- [EXERCISE DESCRIPTION]: In the entries that follow, the first line to write out is the one containing "Open kebab menu for 5:40 開工 section", and the last is the one containing "The width and". Reproduce that stretch exactly, with nothing before or after it.

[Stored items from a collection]
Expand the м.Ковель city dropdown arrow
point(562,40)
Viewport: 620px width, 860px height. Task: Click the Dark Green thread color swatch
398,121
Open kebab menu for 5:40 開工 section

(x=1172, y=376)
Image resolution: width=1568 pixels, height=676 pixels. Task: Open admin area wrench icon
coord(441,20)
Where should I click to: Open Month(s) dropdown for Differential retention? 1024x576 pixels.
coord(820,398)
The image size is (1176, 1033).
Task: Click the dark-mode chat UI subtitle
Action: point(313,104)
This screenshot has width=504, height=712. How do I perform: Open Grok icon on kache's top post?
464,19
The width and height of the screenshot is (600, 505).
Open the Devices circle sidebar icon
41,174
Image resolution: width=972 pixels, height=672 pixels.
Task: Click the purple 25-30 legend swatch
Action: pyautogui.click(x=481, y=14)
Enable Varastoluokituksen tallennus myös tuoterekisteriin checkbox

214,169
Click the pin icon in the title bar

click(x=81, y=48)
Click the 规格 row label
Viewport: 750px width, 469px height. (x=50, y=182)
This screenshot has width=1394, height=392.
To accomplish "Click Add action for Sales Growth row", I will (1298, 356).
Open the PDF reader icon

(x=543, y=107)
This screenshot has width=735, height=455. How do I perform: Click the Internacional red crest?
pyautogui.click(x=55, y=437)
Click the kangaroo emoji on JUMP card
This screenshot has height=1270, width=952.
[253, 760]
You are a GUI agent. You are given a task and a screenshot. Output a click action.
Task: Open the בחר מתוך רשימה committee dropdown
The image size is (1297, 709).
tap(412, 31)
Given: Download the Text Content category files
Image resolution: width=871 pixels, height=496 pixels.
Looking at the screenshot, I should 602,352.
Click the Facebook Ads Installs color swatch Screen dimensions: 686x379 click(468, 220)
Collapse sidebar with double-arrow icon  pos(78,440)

- [WRITTEN RESPONSE]:
Open kebab menu for 5:40 開工 section

(x=1172, y=376)
Image resolution: width=1568 pixels, height=676 pixels. Task: Open admin area wrench icon
coord(441,20)
Where should I click to: Open Month(s) dropdown for Differential retention? 1024x576 pixels.
coord(820,398)
The image size is (1176, 1033).
Task: Click the dark-mode chat UI subtitle
Action: point(313,104)
This screenshot has width=504, height=712. How do I perform: Open Grok icon on kache's top post?
464,19
The width and height of the screenshot is (600, 505).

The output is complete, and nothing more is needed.